Evangelisch-Lutherische Marienkirche - Evangelisch-Lutherische Pfarrei Landl
Highlights
- Evangelisch-lutherische Pfarrei Landl umfasst das Wolfsteinische Gebiet – eine evangelische Enklave im katholischen Bayern.
- Die barocke Spitalkirche in Freystadt dient seit 2023 als Gottesdienstort der Pfarrei Landl.
- 2015 erfolgte eine umfassende Sanierung: Fassade erneuert, Dachstuhl gesichert und barrierefreier Zugang geschaffen.
Tipps
- Der barrierefreie Zugang ermöglicht Besuchern mit eingeschränkter Mobilität einen ungehinderten Eintritt in die Kirche.
- Die barocke Spitalkirche in der Altstadt dient als Gottesdienstsitz der evangelisch-lutherischen Gemeinde in Freystadt.

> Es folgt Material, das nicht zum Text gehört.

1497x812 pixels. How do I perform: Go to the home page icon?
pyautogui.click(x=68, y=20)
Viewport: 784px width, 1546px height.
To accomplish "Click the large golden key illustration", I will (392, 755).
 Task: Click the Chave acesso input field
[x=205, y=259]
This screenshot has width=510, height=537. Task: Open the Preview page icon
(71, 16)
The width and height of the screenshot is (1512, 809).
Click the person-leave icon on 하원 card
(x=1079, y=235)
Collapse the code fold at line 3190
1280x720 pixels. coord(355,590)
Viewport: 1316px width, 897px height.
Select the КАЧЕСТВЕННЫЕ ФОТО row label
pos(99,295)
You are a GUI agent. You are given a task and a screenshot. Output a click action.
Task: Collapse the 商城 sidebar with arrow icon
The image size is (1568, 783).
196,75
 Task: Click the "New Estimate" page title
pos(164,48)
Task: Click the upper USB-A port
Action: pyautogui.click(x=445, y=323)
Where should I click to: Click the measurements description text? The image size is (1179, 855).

- Die letzte umfassende Sanierung umfasste eine erneuerte Fassade sowie die statische Sicherung des historischen Dachstuhls.
Eigenschaften
Evangelisch-Lutherische Marienkirche Freystadt – Sakralbau entdecken
Die Evangelisch-Lutherische Marienkirche in Freystadt ist ein historisch bedeutsames Sakralbauwerk, das tief in der reformatorischen Tradition der Region verwurzelt ist. Als Teil der Evangelisch-Lutherischen Pfarrei Landl verkörpert sie eine evangelische „Insel“ im sonst katholischen Bayern – ein Relikt der frühen Reformation, die hier bereits im 16. Jahrhundert Fuß fasste. Besonders prägend war die Übertrittsgemeinde von Oberndorf, die 1561 unter Pfarrer Adam Übellen zum evangelischen Glauben konvertierte. Die Kirche selbst ist eng mit dieser Geschichte verbunden und beherbergt wertvolle Kunstschätze, darunter einen der ältesten Flügelaltäre des Landkreises, der ursprünglich aus Pyrbaum stammt und zwischen 1549 und 1558 entstand.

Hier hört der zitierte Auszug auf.